Former Mississippi Governor Ronnie Musgrove met with The Dispatch editorial board on Wednesday to promote a lawsuit that would force the state to compensate school districts for the amount of money they have been under-funded since 2010.

 

 

Former Mississippi Governor Ronnie Musgrove met with The Dispatch editorial board on Wednesday to promote a lawsuit that would force the state to compensate school districts for the amount of money they have been under-funded since 2010. The suit would also ask that the court order the state legislature to fully fund the state's K-12 schools according to its own funding formula passed in 1997. 

 

As the lead attorney representing the school districts who are plaintiffs in the case, Musgrove said he is convinced the only way the state legislature will ever keep its promise of adequate school funding is through the courts. 

 

"Historically, that is what you find," Musgrove said. "From the Chickasaw Cession (which forced the state to provide funding for districts that had no 16th Section land) to 16th Section reform (a court order that requires leases of 16th Section land to be based on fair market value), history shows that suits had to be filed to make the state do what it agreed to do.

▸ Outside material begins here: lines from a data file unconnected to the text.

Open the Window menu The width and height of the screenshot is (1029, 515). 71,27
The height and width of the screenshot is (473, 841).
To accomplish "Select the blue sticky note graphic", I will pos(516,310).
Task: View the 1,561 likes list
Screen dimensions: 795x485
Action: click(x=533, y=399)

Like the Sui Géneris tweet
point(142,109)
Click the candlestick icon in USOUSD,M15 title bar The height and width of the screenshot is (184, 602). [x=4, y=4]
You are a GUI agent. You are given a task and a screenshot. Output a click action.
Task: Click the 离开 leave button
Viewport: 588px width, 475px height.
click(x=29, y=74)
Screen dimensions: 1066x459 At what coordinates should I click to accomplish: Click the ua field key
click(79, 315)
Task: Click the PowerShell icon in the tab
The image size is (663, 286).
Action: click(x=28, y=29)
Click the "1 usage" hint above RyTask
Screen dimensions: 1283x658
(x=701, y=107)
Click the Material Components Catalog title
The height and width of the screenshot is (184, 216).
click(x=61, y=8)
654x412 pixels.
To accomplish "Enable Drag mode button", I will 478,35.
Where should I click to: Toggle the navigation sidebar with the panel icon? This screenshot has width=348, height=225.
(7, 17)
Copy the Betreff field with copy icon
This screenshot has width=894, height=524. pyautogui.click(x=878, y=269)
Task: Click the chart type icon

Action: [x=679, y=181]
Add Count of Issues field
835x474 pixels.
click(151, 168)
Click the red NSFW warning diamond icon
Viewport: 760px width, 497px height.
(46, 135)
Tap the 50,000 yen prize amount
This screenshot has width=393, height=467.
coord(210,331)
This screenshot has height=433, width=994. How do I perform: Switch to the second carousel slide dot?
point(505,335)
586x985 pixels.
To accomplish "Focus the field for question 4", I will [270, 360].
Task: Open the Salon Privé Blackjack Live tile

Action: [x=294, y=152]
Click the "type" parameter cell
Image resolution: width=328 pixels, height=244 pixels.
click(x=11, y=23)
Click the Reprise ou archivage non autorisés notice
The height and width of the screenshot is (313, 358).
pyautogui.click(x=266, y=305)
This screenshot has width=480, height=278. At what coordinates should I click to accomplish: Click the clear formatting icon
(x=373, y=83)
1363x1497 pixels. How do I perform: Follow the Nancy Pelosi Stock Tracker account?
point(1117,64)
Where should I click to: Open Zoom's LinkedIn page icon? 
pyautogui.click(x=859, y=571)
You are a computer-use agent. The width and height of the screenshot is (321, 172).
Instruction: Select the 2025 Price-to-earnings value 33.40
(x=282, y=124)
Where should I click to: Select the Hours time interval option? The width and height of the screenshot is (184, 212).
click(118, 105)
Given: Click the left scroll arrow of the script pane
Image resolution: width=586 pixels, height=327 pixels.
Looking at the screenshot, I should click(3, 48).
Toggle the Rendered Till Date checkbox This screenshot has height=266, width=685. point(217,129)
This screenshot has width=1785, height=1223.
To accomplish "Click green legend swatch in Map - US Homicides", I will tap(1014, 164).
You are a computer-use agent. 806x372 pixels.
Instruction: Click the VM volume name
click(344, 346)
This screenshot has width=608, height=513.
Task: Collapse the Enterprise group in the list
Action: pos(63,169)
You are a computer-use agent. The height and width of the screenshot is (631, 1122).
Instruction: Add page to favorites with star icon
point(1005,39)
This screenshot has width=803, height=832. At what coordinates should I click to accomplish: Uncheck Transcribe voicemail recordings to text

There's been no other way." 

 

To date, 14 school districts have joined the suit, including Clay County, which stands to recoup roughly $500,000. Combined, the plaintiffs seek $115 million. Musgrove said about 25 other districts are considering joining the suit, which could push the amount to as much as $400 million. To date, the Columbus, Lowndes County, Starkville and Oktibbeha County districts have not joined the suit. Collectively, those districts could recoup roughly $40 million if they chose to join a successful suit. 

 

The original 1997 Mississippi Adequate Education Program said the state "may" fund schools based on a defined formula, but the lawsuit only covers the amount of money the state has shorted schools since 2010, when the word "may" was changed by legislators to "shall" in the law. 

 

According to Mississippi Department of Education records the schools have been shortchanged by approximately $1.5 billion since 2010.  

 

Musgrove said he originally intended to file the suit last year, but wanted to see if an expected revenue increase this year would move the legislature to fully fund education. 

 

This year, the state enjoyed a revenue surplus of more than $450 million, but still did not fund schools based on the MAEP standards. 

 

"If they weren't going to fully fund education this year, I am convinced they never will," Musgrove said. 

 

Musgrove's suit is one of two efforts to force the legislature to fully fund the MAEP. A grass-roots organization called Better Schools, Better Jobs hopes to get a ballot initiative for a constitutional amendment that would require full funding of schools on the 2015 ballot. 

 

Some, including another former Mississippi governor with a reputation for being an advocate of education, prefer the ballot initiative over Musgrove's lawsuit. Gov. William Winter told the crowd at the Neshoba County Fair in July that he did not support the lawsuit. 

 

That only 14 of the 152 districts have joined the suit suggests Winter's preference is widespread. 

 

But Musgrove believes the suit is far more likely to achieve its goal than a ballot initiative. 

 

Musgrove said the language in the initiative makes it unlikely that schools would be funded in a timely fashion, noting that it stipulates 25 percent of any additional revenue each year would go to school funding. 

 

"That would require seven consecutive years of 3 percent growth," Musgrove argued. "That's never happened in our state. More realistically, it would take 17 years to reach full funding." 

 

Musgrove said the ballot initiative is almost identical to one Kansas approved, but still hasn't implemented. 

 

"It's been back and forth in the courts for six years now and the schools still haven't seen the funding required by the Kansas constitution," Musgrove said. 

 

Musgrove is convinced that the best hope for a fully-funded educational system is through the courts.  

 

History and the law, he says, are on his side.